2030: la mostra di Claudio Morelli al Castel dell’Ovo a Napoli
La rappresentazione della realtà è un fenomeno impreciso: ogni narratore, con una macchina fotografica, una penna, una tastiera, una cinepresa, inscena la sua visione del circostante, le sue ossessioni, i suoi crucci, i suoi demoni, le sue fissazioni. Claudio Morelli, professione fotoreporter, a curriculum collaborazioni con riviste ed agenzie, è un narratore razionale, esplicito, provocatorio. A Castel dell’Ovo, a Napoli, è visitabile gratuitamente, fino al 4 dicembre, la sua mostra 2030, un’ampia retrospettiva sul suo lavoro in Italia e all’estero, tra fotogiornalismo e ritrattistica. Chi scopre o ritrova la fotografia di Morelli, addentrandosi in una delle location più suggestive di Napoli, vive emozioni contrastanti. Alla prima parte della mostra, composta da scatti votati alla cronaca, alla denuncia o una personale visione delle cose (martella sullo schifo del mondo, sugli aspetti più sordidi del nostro vivere “civile”), segue una sezione in bianco e nero dedicata ad una ricerca, tra delicatezza ed erotismo, sulla figura femminile.
Le immagini della prima parte della mostra sono legate alle loro didascalie. Le parole guidano il visitatore alla comprensione di un reportage esistenziale e al contempo collettivo. Ogni fotografia cristallizza un evento di cui abbiamo letto sui giornali o sentito alla tivù:
- l’arresto del boss dei Casalesi, Antonio Iovine
- gli scontri contro le discariche di Terzigno e di Chiaiano, in provincia di Napoli
- le proteste no Expo e no Tav
- il Gay pride
- le perquisizioni a Palazzo Fienga, roccaforte della malavita a Torre Annunziata
- i banchetti luculliani per festeggiare Luigi Cesaro appena eletto presidente della provincia di Napoli
- la consueta uccisione del maiale in Calabria e tanto altro.
Ricordano lo stile di Klein i visi in primissimo piano dei ragazzini esultanti per l’incendio di un campo rom o annichiliti per l’ennesimo omicidio di camorra. E poi c’è la fisima della carne, animale o umana che sia, metafora di un disfacimento emotivo, di una pochezza infinita, di una fine ineluttabile.
Morelli si pone tra questi fatti e il resto del mondo come un vettore, come un interprete.
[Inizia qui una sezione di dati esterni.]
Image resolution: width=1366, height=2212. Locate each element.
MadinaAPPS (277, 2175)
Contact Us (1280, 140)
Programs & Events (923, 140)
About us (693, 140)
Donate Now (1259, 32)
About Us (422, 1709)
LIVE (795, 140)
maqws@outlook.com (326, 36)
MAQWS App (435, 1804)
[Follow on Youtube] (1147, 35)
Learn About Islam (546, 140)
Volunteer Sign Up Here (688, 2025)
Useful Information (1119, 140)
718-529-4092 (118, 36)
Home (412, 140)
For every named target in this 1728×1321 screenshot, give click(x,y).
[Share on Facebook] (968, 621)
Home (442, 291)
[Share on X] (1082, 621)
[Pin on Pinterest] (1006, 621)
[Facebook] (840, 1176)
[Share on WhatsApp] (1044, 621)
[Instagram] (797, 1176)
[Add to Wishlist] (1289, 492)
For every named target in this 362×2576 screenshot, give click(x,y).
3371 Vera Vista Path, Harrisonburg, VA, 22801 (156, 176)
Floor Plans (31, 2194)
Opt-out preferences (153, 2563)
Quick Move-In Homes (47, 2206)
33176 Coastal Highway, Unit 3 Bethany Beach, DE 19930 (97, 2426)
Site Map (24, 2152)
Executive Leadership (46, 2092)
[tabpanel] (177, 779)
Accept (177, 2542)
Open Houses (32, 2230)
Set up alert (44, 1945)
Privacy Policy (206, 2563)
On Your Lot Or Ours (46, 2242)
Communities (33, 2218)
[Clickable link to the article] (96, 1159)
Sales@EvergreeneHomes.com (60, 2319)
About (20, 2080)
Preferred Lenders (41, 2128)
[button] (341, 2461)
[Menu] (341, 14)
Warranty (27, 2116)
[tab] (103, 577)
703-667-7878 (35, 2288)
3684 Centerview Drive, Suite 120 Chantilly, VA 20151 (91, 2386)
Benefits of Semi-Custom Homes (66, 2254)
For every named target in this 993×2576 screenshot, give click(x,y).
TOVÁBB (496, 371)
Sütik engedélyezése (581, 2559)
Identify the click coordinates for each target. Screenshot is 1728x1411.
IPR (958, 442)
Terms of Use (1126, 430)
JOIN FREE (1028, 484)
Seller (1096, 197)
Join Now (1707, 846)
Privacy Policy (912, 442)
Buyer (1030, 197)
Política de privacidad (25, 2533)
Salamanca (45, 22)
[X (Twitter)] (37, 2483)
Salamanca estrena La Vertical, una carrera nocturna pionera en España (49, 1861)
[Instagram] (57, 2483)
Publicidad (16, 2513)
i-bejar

A volte ironizza, altre per niente e non sappiamo se si rattristi per l’orrore, il caos, lo sfacelo. Comunque sia, Morelli resta un osservatore lucido, un comunicatore di riferimento.
Indimenticabile l’immagine del Vesuvio imponente sul Golfo di Napoli sotto in un cielo tempestoso e saettante. Una fotografia sentimentale, irruente, celebrativa di una natura, che nonostante tutto, fa quel che le pare. Non manca un tributo all’immenso Pino Daniele che tante volte nei suoi pezzi ha menzionato la tangenziale, vero supplizio per i napoletani.
Questo mix di realismo ed ipersensibilità sfuma infine in una successione di ritratti in bianco e nero di donne bellissime, tutte diverse, tutte con carattere. L’occhio si posa su qualcosa di delicato e palpitante, anche se riemergere dalla turpitudine è un’impresa.
È una mostra emozionante e senza mezzi termini 2030: chiunque sia disposto a mischiarsi con un’esistenza che non è la sua viaggerà attraverso fatti e situazioni che lo riguardano, in qualche modo.
La mostra è aperta al pubblico dal lunedì al sabato fino alle 18.00, nei giorni festivi e la domenica fino alle 14.00.
Patrocinano la mostra: l’Assessorato alla Cultura e al Turismo del Comune di Napoli, l’Assessorato per lo Sviluppo e la Promozione del Turismo della Regione Campania e la Fondazione Renzo Piano.